::: DOCUMENT PASSAGE

My own anxiety levels remained steady through much of the work, Henson's use of tonality and penchant for rich, slow moving chords creating something that's often more calming than alarming. Vaughan Williams and Barber are audible reference points, and you suspect he's also listened to Arvo Pärt’s Cantus in Memoriam Benjamin Britten. The violent outburst at the close of the second movement made me jump, and violinist Thomas Gould is superb in the fourth and fifth sections. The finale, “Breathing Out”, brings things to a peaceful close. It's rather good – as mentioned, buy the LPs rather than the download. Surfaces on my copy were pristine, and Henson's sleeve art is cool.

::::::
::: GIVEN DATA

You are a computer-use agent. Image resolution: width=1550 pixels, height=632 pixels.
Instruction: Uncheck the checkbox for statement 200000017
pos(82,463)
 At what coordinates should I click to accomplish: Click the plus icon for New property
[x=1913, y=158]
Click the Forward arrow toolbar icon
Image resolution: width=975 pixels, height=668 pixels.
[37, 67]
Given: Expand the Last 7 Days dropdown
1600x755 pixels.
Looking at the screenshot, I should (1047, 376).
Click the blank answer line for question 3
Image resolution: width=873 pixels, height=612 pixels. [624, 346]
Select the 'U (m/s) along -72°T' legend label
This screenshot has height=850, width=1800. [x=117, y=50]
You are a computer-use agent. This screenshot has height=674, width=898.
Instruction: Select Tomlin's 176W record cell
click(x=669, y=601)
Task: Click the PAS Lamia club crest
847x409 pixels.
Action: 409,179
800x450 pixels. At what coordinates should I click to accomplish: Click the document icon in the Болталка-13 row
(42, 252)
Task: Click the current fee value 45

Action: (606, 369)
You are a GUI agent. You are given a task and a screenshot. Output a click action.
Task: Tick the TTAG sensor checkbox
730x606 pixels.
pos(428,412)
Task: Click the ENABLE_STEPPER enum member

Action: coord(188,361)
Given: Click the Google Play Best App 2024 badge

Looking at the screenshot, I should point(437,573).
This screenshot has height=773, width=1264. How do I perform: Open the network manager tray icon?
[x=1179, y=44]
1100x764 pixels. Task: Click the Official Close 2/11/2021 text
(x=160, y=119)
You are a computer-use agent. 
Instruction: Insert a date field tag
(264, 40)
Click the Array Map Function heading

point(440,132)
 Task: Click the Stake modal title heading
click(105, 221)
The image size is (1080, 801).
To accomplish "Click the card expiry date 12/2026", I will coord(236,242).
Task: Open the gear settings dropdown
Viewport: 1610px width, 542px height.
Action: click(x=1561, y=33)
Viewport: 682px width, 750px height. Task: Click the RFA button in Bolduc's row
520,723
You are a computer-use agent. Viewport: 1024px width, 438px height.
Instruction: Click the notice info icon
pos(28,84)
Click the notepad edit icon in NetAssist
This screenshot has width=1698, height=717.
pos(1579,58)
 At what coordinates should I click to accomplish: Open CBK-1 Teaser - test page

::::::

• AIM OF THE TASK:
Answer these from the music review above.
1. Which violinist does the reviewer praise, and in which sections?
2. What is the finale titled?
3. Which format does the reviewer recommend buying over the download?

• THE ANSWER:
1. Thomas Gould, in the fourth and fifth sections.
2. "Breathing Out."
3. The LPs.